Although extensive evidence indicates that microglia-mediated neuroinflammation as a potential contributor to adult neurogenesis impairment in DG [21, 73, 74], the molecular mechanism remains to be uncovered. IL-1β has a potently anti-neurogenic effect in the human hippocampus, which is consistent with that in rodent models where IL-1 receptors are highly expressed in the neurogenic niche of DG [25]. In the present study, we found that COS reversed the increased level of IL-1β in DG induced by CRS. Additionally, it was found that COS ameliorated AHN deficits induced by CRS. Intra-DG injection of IL-1β abolished the therapeutic effect of COS on AHN deficits induced by CRS, suggesting that microglia-derived IL-1β in the DG functioned as the key mediators for promoting AHN by COS. Similarly, infusion of IL-1β into DG reversed the antidepressant effect of COS on CRS-exposed mice, suggesting that IL-1β signaling underlies the antidepressant effect of COS in AHN-dependent manner. More importantly, we found that mTOR activator MHY1485 could abolish the inhibitory effect of COS on IL-1β protein level in DG of CRS-exposed mice.
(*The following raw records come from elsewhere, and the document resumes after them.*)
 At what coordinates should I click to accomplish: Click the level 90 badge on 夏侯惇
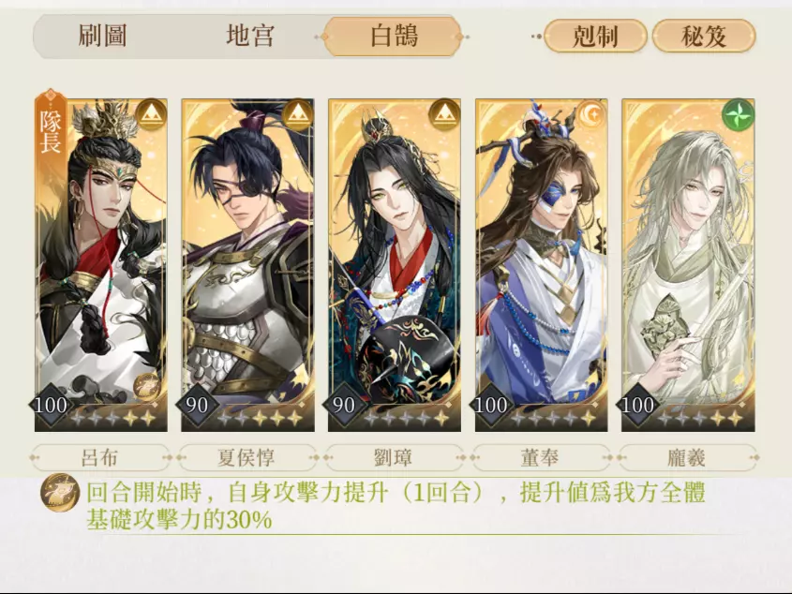coord(197,405)
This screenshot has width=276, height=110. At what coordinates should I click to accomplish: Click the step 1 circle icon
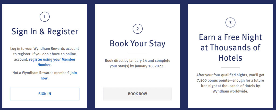(x=44, y=17)
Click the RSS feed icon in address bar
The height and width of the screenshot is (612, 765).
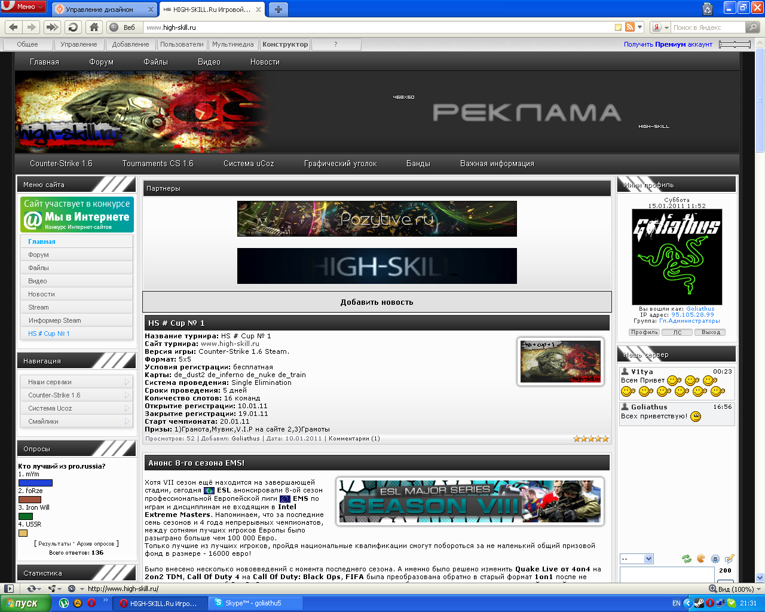[x=629, y=27]
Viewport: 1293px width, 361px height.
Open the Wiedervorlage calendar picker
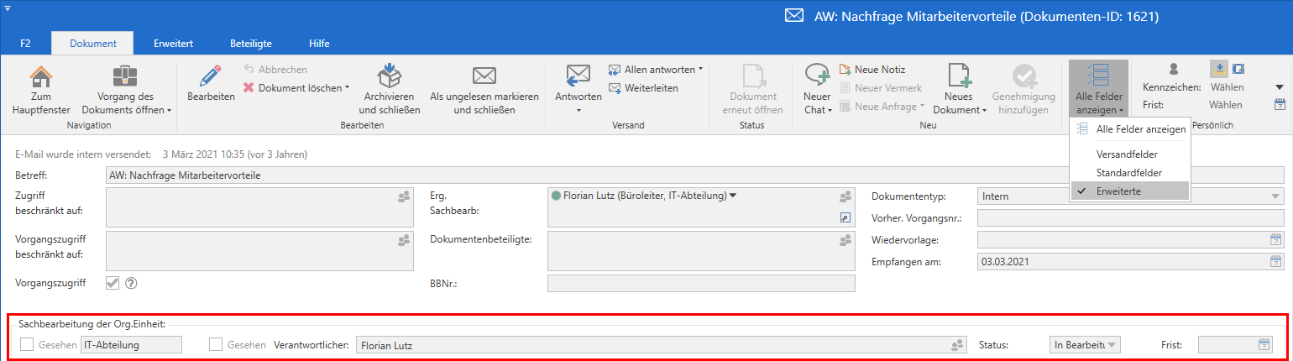tap(1276, 240)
Hence, IL-1β signaling may be a possible bridge mechanism between Akt/mTOR/NF-κB-mediated microglial hyperactivation and neurogenesis impairment in DG seen in mice model of depression.

Conclusion

In summary, to the best of our knowledge, we present here evidence suggesting that COS alleviates neuroinflammation and AHN deficits in chronic stress-induced depressive-like behavior via inhibiting the microglial Akt/mTOR/NF-κB/IL-1β signaling pathway. Thus, our findings provide insight into the key therapeutic effect of COS and novel molecular mechanism of microglial Akt/mTOR/NF-κB/IL-1β signaling pathway for the treatment of major depression.